A ‘bug’ in T-Mobile’s iPhone 13 rebate program has wrongly rejected customer rebates

A ‘bug’ in T-Mobile’s iPhone 13 rebate program has wrongly rejected customer rebates

Sometimes rebates are a pain. Unless they are instant, you have to pay full price, fill out a form, and then wait to get your money back. Often they are more trouble than they are worth, but when Apple advertises a rebate worth up to $800 on a phone trade-in, and T-Mobile tops that off with a $500 credit to your cell bill for switching carriers, that’s a hard offer to refuse — as long as they honor it.

T-Mobile has been turning away rebate requests from recent iPhone 13 customers for no apparent reason. On Monday, well-connected Bloomberg reporter Mark Gurman noted that he had recently received a rebate rejection from the carrier when he upgraded from his iPhone 12 Pro Max to the iPhone 13 Pro Max.

Gurman shared his rejection via Twitter, showing that he submitted the rebate request way back in September and did not get denied until just last week. According to the upgrade offer he received, he was supposed to get a $790 trade-in credit from Apple and $500 in T-Mobile bill credits over several months for switching carriers.

After posting the tweet, several other T-Mobile customers replied, saying the same thing happened to them. One replied that T-Mobile did not even notify them it had denied the request. They only found out after seeing Gurman’s Tweet and checking their status. Another customer has been trying to get a rebate for nearly three months.

Since then, T-Mobile has acknowledged the problem calling the issue a “bug” in its systems. It promised that it is currently working on a fix. In the meantime, T-Mobile Help has been reaching out to the dozens of people responding to Gurman’s tweet with the same problem, promising to make things right. The company told Bloomberg it would make its rebate program more transparent and less confusing in the future.

“[We will] make any needed improvements in the overall offer experience,” a T-Mobile spokesperson said. “While every offer has various eligibility requirements and terms, we never want anyone to feel like those terms are misleading, confusing, or hidden.”
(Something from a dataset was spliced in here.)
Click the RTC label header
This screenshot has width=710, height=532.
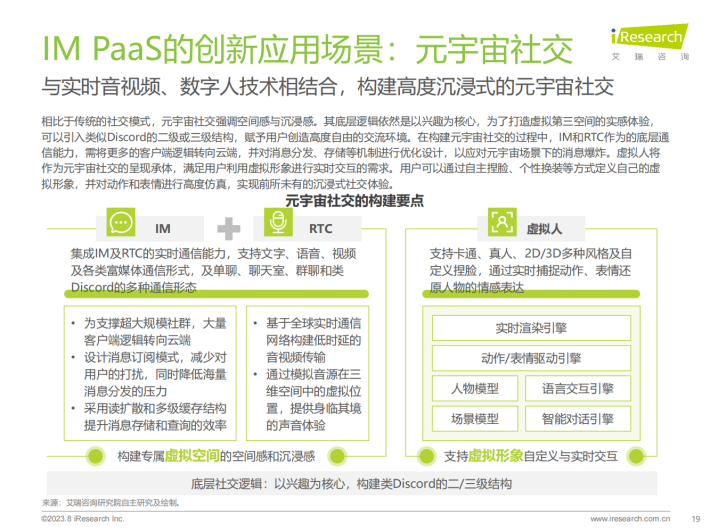click(x=321, y=228)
The spokesperson said that the company would be going through and re-enrolling wrongly denied customers and notifying them via text. Still, Gurman suggests it would not hurt to reach out to customer support. Gurman should know because this is the second time this year he has encountered problems with rebate offers for Apple products.

In November, T-Mobile and Verizon were denying Apple Watch Series 7 rebated that Apple had advertised at launch (tweet above). That situation was even more frustrating because when customers called their carrier, they were wrongly transferred to Apple Customer Care or told that the rebate promotion they were calling about didn’t exist.